2.2 Data Storage Sizes

The x86-64 architecture supports a specific set of data storage size elements. The storage size are a direct correlation to variable declarations in high-level language (C, C++, Rust)

2.3 CPU Registers

A CPU Registers or just register, is a temporary storage or working location built into the CPU itself (separate) A 64-bit General Purpose Registers (GPRs) are in number of 60, they can be used by all 64-bits or some portion or subset accessed.

When a data want to used a element with sizes less than 64-bits (32-bit, 16-bit, or 8-bit) a specific part of this less sized register can be accessed by using a different register name like described here :

As show in the excalidrw diagram, the first 4 registers, rax, rbx, rcx, rdx allow to accessed to 8-15 bits with the ah, bh, ch, and dh register names. But ah is provided for legacy support.

A register save value the used to affected to them in hex base. By exemple if:

rax = 50.000.000.000 	  # value set to rax in decimal base (10)
rax = 0000 000B A43B 7400 # the eax value is saved in hex base (16)

ax = 50.000 			  # if ax is set to 50.000 in base decimal (10)
ax = C350 				  # the ax calue is save in hex base 	(16)

rax = 0000 000B A43B C350 # each value is 1byte, the total do 16 byte, and each section separate by space do 16-bit
  # the total do 64-bit,  here the lower 16-bit ax of rax is set the upper 48-bits are unaffected
  # Note the change of ax to 7400 (16) to C350 (16)

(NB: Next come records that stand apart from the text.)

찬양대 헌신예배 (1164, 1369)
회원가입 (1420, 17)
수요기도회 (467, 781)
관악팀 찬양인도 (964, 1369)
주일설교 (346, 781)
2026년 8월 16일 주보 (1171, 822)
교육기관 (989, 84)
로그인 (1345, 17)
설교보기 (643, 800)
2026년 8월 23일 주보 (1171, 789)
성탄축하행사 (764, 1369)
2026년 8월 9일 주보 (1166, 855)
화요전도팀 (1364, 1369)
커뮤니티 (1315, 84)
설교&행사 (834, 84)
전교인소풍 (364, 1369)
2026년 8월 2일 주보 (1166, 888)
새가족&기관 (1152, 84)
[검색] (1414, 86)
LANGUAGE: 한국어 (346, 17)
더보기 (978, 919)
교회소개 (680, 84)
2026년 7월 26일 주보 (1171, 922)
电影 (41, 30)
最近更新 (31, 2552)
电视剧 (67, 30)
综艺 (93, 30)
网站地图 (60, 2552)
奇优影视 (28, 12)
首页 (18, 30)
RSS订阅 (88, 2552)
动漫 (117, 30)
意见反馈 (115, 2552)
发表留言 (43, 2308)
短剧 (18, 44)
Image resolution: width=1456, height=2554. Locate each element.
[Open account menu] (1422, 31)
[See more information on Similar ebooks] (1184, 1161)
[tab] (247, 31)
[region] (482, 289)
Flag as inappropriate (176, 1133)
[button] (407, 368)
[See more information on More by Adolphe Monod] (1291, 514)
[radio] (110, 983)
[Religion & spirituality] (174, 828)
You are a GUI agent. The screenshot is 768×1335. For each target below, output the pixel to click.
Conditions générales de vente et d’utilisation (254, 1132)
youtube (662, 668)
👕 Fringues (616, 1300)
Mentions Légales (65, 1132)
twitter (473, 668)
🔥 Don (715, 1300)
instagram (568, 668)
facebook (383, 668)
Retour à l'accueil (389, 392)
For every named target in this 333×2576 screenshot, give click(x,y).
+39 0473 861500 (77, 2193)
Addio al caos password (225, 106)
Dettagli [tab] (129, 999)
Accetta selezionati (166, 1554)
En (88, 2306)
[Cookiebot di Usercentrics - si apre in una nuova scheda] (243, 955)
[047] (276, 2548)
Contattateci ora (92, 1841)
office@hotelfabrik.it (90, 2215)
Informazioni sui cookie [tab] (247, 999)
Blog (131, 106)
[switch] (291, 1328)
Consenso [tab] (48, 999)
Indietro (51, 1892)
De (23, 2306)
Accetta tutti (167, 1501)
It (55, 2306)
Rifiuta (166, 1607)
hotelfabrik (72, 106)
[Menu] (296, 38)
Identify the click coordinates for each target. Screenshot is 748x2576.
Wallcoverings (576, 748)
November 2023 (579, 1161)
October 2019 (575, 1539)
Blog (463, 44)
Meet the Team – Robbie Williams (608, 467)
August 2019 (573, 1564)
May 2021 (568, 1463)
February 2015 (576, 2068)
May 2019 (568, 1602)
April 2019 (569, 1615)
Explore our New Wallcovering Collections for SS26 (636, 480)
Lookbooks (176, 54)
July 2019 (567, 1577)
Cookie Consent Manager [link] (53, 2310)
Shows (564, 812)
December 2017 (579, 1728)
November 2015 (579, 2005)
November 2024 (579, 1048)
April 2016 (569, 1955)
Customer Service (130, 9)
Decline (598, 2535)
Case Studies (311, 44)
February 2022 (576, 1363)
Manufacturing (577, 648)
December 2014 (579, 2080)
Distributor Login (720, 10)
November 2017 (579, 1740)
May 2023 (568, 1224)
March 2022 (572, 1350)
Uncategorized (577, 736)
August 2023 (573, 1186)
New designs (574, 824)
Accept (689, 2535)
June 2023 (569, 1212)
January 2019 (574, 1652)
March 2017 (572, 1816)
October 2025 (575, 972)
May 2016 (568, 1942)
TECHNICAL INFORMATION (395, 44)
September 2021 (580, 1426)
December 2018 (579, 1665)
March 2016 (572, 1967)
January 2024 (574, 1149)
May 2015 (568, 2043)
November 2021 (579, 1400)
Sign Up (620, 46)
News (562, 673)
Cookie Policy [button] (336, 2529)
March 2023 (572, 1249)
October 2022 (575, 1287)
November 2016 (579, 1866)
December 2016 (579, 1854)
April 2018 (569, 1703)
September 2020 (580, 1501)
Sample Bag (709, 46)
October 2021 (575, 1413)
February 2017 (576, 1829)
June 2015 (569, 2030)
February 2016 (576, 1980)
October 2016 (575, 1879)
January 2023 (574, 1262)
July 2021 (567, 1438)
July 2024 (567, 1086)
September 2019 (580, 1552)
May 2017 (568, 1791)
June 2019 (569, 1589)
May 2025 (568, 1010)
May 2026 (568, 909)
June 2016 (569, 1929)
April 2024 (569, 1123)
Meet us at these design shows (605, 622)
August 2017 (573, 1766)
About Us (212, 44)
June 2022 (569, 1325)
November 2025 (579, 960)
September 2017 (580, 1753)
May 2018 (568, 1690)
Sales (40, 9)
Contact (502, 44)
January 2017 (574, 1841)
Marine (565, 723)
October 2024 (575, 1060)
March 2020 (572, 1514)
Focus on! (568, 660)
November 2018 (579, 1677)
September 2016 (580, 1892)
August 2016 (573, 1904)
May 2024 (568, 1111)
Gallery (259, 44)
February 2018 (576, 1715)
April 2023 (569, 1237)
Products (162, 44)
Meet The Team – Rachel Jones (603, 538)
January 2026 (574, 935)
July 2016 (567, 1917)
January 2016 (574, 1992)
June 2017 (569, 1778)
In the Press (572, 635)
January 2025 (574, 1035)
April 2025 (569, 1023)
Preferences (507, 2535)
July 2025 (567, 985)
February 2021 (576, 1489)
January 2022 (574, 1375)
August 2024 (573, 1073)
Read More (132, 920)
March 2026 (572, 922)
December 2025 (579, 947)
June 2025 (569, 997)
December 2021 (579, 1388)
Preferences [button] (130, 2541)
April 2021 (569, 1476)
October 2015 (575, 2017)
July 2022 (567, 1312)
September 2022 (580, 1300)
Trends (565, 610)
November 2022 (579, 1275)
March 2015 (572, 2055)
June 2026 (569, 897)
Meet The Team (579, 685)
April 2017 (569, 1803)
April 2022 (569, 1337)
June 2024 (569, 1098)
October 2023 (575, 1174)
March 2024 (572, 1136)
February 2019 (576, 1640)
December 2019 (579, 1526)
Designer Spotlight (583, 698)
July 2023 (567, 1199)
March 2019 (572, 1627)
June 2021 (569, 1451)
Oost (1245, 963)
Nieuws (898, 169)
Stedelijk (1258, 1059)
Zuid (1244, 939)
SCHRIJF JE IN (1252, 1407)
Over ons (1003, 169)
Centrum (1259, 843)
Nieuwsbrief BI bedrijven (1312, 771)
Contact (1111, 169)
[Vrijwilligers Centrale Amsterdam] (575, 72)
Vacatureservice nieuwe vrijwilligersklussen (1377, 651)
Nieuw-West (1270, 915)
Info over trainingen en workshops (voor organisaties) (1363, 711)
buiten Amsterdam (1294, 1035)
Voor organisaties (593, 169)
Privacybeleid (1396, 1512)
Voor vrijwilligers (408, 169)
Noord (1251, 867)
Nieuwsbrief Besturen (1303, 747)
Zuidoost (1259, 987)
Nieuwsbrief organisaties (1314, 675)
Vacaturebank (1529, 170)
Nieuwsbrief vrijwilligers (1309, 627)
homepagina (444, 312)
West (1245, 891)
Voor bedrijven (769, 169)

al = 50					  # al register is set to 50 (10), who is 32 (16) in hex
rax = 0000 000B A43B C332 # when the lower 8-bit al portion of the 64-bit is set the 56-bits are unaffected

For 32-bit register operations, the upper 32-bit (first 32-bit from left to right) is set cleared (set to 0)

RSP (Register Stack Pointer)

A rsp is a register who is not used for data or other uses but it used to point to the top of the stack.

RBP (Register Base Pointer)

A rbp is used as a base pointer during functions calls, it her only functions.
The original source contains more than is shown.